En efecto, ellos y ellas han cumplido?. a su manera. Vean. A favor de la creación de puestos de trabajo, legislaron para impedir la instalación de nuevos hoteles, prohibir proyectos empresariales de gran inversión económica, cerrar bares y restaurantes, perseguir veladores y espacios de ocio -fundamentalmente en lugares que consideraban como zonas pijas, zona nacional-, o, en fin, declarándole la guerra al turismo con cualquier excusa. A favor de una mejor sanidad, legislaron con ideología en vez de profesionalidad y eficacia; y como símbolo, soportamos cómo la progre y demagógica Federación de Asociaciones para la Defensa de la Sanidad Pública despreciaba la donación de 320 millones de euros de la Fundación Amancio Ortega para la lucha contra el cáncer, algo de un sectarismo ideológico aberrante; cómo en comunidades autónomas -Baleares- controladas por los nuevos salvadores de la ideología de izquierda dogmática imponían obligatoriamente a los profesionales de la medicina saber catalán para trabajar en la sanidad pública; o cómo en Cataluña hubo más recortes en sanidad y menos inversión. ¿Por una mejor educación?

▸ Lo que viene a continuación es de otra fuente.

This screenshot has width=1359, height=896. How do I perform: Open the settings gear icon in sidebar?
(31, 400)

Sí, imponiendo un modelo lingüístico que penaliza al castellano e impide, en la mayoría de los casos, que los padres puedan optar libremente qué prefieren. ¿Ciudades más limpias, seguras y habitables? Sí, se ha conseguido gracias al cambio de nombre de unas cuantas calles que, por fascistas, hacían irrespirable la vida a los ciudadanos y ciudadanas (por ejemplo, Calvo Sotelo, asesinado vilmente por policías y milicianos de la Segunda República antes de la Guerra Civil; o los partidos del «cambio», como Podemos e IU de Sevilla, que pretendía "cambiar" el escudo de la ciudad porque no respeta las normas de paridad, vulnera la Memoria Histórica, no representa a todas las religiones y es machista). Y por cierto, lo de la limpieza de las ciudades no ha lugar porque es un lujo pequeño-burgués; la seguridad resulta un mantra de la derecha más rancia; y las tradiciones navideñas, incluidos Reyes Magos, son xenófobas, racistas y nacional-catolicistas. Todos esos graves problemas que padece la sociedad lo han solucionado estos progres alternativos poniendo de cualquier manera centenares de kilómetros de carril-bici, cambiando el nombre de las calles y atacando, sobre todo, símbolos o advocaciones religiosas católicas.

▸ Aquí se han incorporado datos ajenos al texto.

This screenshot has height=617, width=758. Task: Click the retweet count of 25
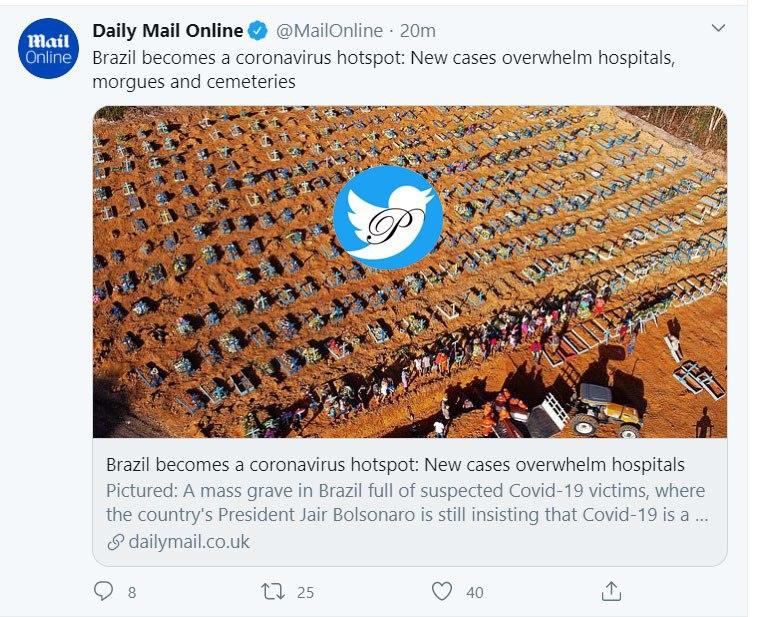(305, 593)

Pero no ha tenido que transcurrir demasiado tiempo para comprobar cómo estos progres, estos antidemócratas, estos fascistas, estos talibanes, estos sectarios, han abandonado a la ciudadanía para enfangarse en su ideología preferida, en su ideario más ético: el del salario para sí y para sus amigotes y amigotas asesoras; el sueldo, el dinero. Antes de finalizar 2017, todos esos ideólogos unidos para luchar contra el fascismo, la derecha extrema, la corrupción, los privilegios de la casta, el amiguismo en política, el transfuguismo, los asesores personales y los sueldos, han acabado visitando el Museo del Prado para mirar un solo cuadro: «Duelo a garrotazos». Pintura negra de Goya; España negra; cainismo negro; política negra. Historia negra de una decepción anunciada.